The 1950s and 60s were a Golden Age of particle physics, as accelerators produced a plethora of new particles with unpredictable properties. This presented a problem: There were too many of these new particles, which appeared in collisions without any evident rhyme or reason. They didn’t look anything like the kind of simple, elegant structure scientists expect from the laws of nature.The creation of what we call the Standard Model was a group enterprise to which hundreds contributed, but Gell-Mann may have contributed the most.

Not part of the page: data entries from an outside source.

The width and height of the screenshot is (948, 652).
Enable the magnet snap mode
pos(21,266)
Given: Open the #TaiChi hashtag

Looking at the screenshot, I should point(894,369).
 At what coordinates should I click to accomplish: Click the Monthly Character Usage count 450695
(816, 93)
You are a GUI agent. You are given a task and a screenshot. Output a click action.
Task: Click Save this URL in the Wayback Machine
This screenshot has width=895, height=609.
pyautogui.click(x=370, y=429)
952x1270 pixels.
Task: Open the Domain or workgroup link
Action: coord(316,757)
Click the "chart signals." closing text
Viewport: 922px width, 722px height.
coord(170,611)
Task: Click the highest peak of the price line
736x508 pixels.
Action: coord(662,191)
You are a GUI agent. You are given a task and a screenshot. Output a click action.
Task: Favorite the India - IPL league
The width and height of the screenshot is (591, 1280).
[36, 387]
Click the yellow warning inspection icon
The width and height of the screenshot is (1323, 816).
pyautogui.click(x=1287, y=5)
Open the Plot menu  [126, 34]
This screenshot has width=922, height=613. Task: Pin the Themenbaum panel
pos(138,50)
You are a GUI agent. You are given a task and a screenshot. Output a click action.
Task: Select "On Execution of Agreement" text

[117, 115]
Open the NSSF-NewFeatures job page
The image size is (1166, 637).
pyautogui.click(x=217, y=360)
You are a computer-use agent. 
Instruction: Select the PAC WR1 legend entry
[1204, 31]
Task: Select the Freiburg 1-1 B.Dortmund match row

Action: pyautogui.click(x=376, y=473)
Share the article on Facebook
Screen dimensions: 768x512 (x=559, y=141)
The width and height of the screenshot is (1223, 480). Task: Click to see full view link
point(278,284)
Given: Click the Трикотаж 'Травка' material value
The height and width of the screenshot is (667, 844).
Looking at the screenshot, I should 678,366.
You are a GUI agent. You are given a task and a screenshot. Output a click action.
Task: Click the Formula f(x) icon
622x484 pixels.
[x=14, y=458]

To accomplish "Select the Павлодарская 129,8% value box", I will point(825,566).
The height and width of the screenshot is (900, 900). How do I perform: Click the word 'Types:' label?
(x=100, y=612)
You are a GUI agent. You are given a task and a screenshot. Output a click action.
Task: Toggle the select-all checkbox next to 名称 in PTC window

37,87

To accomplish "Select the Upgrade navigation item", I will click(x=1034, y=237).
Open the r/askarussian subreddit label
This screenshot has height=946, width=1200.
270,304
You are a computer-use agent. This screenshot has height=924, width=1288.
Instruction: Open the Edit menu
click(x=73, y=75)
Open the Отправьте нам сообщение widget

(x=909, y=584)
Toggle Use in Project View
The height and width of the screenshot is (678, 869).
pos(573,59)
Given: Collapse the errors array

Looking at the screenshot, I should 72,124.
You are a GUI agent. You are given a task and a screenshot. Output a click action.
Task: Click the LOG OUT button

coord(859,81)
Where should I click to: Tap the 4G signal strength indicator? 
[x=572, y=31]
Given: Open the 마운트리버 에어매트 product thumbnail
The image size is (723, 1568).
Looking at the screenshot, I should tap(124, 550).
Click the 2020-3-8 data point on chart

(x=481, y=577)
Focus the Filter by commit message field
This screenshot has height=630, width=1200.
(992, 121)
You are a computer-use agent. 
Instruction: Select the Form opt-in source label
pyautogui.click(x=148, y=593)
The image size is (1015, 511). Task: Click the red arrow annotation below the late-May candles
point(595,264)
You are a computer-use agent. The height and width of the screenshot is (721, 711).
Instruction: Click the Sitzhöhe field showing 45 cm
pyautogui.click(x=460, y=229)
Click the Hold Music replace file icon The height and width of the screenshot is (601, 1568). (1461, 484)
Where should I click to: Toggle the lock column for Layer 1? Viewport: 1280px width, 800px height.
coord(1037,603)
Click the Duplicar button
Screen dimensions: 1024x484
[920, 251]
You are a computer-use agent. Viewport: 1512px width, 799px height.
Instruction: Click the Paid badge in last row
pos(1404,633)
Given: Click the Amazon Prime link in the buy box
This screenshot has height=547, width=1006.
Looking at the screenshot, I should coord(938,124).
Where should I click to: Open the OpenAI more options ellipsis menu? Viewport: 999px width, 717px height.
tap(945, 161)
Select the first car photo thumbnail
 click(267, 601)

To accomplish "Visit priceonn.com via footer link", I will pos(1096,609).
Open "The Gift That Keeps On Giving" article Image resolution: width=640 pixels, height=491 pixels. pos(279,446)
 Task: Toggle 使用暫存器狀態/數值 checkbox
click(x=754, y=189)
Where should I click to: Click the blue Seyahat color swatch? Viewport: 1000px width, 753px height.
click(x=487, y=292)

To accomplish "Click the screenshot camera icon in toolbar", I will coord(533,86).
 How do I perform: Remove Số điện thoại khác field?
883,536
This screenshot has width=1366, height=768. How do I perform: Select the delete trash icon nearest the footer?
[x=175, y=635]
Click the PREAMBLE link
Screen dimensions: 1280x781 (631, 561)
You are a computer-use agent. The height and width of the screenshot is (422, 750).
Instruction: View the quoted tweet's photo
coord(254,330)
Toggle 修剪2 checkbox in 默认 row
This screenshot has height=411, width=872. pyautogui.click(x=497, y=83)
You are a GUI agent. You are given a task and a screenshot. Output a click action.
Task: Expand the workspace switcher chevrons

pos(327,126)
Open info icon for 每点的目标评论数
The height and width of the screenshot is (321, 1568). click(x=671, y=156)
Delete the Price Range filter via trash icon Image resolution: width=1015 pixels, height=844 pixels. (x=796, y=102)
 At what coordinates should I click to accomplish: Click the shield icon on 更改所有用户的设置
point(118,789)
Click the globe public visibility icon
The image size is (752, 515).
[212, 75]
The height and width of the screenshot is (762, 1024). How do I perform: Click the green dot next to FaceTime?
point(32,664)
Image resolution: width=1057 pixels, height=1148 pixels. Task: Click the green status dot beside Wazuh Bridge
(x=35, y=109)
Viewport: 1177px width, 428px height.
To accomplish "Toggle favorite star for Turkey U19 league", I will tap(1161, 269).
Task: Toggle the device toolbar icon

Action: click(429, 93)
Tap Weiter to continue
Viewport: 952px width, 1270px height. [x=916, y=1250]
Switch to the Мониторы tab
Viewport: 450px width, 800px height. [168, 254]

With a series of brilliant strokes, Dr. Gell-Mann revealed the secret pattern that made everything snap into place. His Eightfold Way, mischievously named after a Buddhist doctrine of liberation, made sense of the new particles that had been discovered and predicted ones that hadn’t been. The Eightfold Way is to elementary particles what the Periodic Table is to chemical elements. Ultimately, he proposed “quarks,” unobserved particles that are bound together in groups of two or three, to account for almost all of the new discoveries.
But that wasn’t all.
Dr. Gell-Mann was at the center of a whirlwind of theoretical activity. He showed how quantum mechanics allowed a particle to transform into a different particle and then back again. He demonstrated that the strength of particle interactions would depend on the energy with which they were colliding. With his colleague Richard Feynman, he explicated the symmetry structure of the weak nuclear force, one of the four forces of nature. He proposed a physical quantity — “strangeness” — that would explain why some particles lasted longer than others. He, along with Harald Fritzsch, hypothesized that there were force-carrying particles, which they called “gluons,” that hold quarks together. Each of these ideas has subsequently been triumphantly confirmed by experiment.
He was also a world-class jerk:
He was fond of referring to people he didn’t think highly of as “ignoramuses.” He was the kind of language maven who would correct people on the pronunciation of their own names, and complain to servers at French and Spanish restaurants about misspellings on their menus.And he couldn't stop bragging about his own brilliance. But for that last one, maybe we should forgive him.
1 comment:
I was wondering why it was that I didn't recognize the name, despite the importance of the work, and in contrast to Feynman's name being burned into my mind. Then it all became clear:
He was also a world-class jerk
I wish the universe worked out like this more often, and we remembered the cheerful bongo players more frequently than the insufferable jackasses and egotists.